Jego zdaniem operacje w Sahelu, które prowadzą Francuzi z pomocą kontyngentów z innych krajów europejskich, nie są wystarczające i są nieodpowiednio dowodzone. Szwankuje zwłaszcza koordynacja działań.
„W tym regionie przybywa dużo zachodnich wojsk, Francuzów i Europejczyków wspieranych przez Stany Zjednoczone” – mówił szef amerykańskiego dowództwa w Afryce (Africom), generał Stephen Townsend. Dodał jednak, że ich działania są „niewystarczające i źle skoordynowane”.
Walka z Al-Kaidą w Afryce Zachodniej najwyraźniej szwankuje. Waszyngton ma tymczasem zamiar wycofać swoje wojska z tego regionu. Paryż i inne kraje zabiegają nie tylko o ich pozostanie, ale nawet wzmocnienie amerykańskiej obecności.
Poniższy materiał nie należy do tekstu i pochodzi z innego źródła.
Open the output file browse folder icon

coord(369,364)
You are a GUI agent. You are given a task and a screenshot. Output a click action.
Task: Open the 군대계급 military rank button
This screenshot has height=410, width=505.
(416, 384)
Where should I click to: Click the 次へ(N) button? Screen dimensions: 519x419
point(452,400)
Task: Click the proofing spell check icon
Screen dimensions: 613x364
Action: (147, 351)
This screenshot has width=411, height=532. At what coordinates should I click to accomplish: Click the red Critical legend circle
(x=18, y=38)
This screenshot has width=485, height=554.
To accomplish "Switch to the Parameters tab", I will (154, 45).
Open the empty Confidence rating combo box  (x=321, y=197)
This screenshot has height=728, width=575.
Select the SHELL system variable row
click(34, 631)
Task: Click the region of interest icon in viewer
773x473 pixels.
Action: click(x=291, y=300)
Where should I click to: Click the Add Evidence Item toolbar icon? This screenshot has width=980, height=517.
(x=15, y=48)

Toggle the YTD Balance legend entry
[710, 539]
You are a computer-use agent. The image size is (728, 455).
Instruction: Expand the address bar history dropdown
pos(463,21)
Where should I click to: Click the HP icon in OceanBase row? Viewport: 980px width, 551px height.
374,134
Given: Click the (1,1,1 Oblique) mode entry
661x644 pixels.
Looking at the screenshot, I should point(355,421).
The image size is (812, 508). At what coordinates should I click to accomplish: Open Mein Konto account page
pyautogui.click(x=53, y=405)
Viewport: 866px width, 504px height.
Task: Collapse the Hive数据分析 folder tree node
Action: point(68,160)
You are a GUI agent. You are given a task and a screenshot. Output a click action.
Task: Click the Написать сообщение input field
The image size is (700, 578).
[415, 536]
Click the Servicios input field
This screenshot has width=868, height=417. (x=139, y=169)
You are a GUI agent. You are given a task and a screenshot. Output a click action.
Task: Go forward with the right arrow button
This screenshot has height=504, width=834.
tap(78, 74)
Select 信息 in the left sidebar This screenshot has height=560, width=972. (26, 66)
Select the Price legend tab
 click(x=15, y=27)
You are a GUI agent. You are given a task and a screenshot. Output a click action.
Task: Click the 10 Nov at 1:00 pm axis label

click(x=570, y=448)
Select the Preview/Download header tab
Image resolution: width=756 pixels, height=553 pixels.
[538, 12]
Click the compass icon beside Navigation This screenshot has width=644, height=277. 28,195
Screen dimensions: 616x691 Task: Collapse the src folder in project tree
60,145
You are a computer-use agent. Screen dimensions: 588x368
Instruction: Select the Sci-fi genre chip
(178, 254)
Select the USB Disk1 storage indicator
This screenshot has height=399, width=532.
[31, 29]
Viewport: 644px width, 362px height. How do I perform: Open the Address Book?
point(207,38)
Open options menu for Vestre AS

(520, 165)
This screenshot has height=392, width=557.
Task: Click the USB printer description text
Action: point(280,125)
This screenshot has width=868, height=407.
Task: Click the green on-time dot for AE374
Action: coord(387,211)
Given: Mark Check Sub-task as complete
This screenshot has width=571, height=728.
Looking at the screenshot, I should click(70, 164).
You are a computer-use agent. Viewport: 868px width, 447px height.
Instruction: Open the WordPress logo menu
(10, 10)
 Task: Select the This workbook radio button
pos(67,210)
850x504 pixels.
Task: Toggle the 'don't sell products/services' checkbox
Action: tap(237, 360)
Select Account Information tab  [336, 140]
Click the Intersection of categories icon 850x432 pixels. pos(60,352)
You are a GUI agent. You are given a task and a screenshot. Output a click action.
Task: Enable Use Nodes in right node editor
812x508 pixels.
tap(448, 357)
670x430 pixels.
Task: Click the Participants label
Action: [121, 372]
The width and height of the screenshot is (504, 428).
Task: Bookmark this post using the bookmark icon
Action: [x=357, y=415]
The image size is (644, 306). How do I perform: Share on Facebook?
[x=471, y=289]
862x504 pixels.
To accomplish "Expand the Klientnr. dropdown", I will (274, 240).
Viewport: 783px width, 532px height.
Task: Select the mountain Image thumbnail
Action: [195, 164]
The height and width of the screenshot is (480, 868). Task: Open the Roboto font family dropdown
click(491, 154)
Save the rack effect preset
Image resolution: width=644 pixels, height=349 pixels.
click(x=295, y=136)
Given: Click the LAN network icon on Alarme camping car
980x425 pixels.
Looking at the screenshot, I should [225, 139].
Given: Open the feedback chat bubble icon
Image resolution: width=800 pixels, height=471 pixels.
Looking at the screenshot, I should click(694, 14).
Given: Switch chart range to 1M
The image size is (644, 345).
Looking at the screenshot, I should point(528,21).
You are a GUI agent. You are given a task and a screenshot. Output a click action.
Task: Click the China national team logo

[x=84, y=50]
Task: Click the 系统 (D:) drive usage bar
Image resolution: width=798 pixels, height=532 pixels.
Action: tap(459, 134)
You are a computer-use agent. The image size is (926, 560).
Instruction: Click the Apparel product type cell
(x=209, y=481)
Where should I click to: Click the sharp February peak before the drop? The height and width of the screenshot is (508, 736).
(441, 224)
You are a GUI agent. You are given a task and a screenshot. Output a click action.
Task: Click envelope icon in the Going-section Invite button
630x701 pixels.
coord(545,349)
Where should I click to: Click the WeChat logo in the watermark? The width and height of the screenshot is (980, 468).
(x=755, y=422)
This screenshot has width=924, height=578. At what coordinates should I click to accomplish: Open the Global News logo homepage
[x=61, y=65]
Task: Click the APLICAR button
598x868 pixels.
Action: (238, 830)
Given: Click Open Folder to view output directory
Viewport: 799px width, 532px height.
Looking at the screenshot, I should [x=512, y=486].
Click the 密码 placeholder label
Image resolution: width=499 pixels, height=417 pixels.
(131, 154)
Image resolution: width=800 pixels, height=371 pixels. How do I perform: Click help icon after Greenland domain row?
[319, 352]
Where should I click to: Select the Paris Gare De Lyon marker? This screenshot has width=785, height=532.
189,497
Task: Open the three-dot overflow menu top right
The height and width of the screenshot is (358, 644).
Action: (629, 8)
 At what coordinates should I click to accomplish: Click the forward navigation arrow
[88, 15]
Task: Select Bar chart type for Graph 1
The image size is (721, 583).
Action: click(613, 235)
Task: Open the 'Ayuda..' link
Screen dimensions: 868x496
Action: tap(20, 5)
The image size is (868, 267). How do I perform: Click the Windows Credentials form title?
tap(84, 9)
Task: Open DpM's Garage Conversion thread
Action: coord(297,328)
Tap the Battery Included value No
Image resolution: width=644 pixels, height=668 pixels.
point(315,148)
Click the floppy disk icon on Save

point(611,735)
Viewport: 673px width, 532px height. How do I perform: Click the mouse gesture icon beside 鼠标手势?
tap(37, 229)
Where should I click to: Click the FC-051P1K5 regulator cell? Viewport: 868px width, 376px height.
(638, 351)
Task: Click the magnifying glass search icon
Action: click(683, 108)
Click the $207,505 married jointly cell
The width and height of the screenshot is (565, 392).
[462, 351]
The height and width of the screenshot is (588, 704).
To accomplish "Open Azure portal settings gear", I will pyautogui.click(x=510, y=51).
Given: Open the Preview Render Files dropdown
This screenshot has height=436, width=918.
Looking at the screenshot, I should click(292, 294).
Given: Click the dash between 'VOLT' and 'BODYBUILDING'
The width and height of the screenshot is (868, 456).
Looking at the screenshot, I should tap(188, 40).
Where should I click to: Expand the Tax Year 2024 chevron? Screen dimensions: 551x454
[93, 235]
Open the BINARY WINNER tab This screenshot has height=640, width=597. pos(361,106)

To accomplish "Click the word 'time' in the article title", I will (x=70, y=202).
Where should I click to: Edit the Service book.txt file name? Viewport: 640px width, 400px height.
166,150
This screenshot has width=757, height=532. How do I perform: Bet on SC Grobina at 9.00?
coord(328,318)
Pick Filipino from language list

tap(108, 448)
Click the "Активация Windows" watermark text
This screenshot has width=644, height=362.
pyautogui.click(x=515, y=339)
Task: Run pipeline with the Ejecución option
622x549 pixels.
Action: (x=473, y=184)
Francja korzysta mocno np. ze wsparcia logistycznego Amerykanów.
Amerykański generał uważa, że „Francuzi i Europejczycy dostrzegają” mankamenty i podejmują tu pewne środki, ale „Europa może i powinna zrobić więcej w tej części świata” – dodał.
Według ostatniego raportu z Pentagonu, na kontynencie afrykańskim „zagrożenie terrorystyczne w utrzymuje się, a w niektórych miejscach nawet wzrasta”. Obecnie zmieniono strategię z „osłabiania” grup ISIS na ich „powstrzymywanie”.
Około 6000 amerykańskich żołnierzy jest obecnie rozmieszczonych w Afryce, z czego 800 w Afryce Zachodniej, gdzie wspierają francuską operację Barkhane. 500 „marines” jest w Somalii, gdzie walczą z dżihadystami z Asz-Szabab.
Gen. Townsend uważa, że terroryzm w Afryce Zachodniej bardziej zagraża interesom i bezpieczeństwu Europy, niż USA.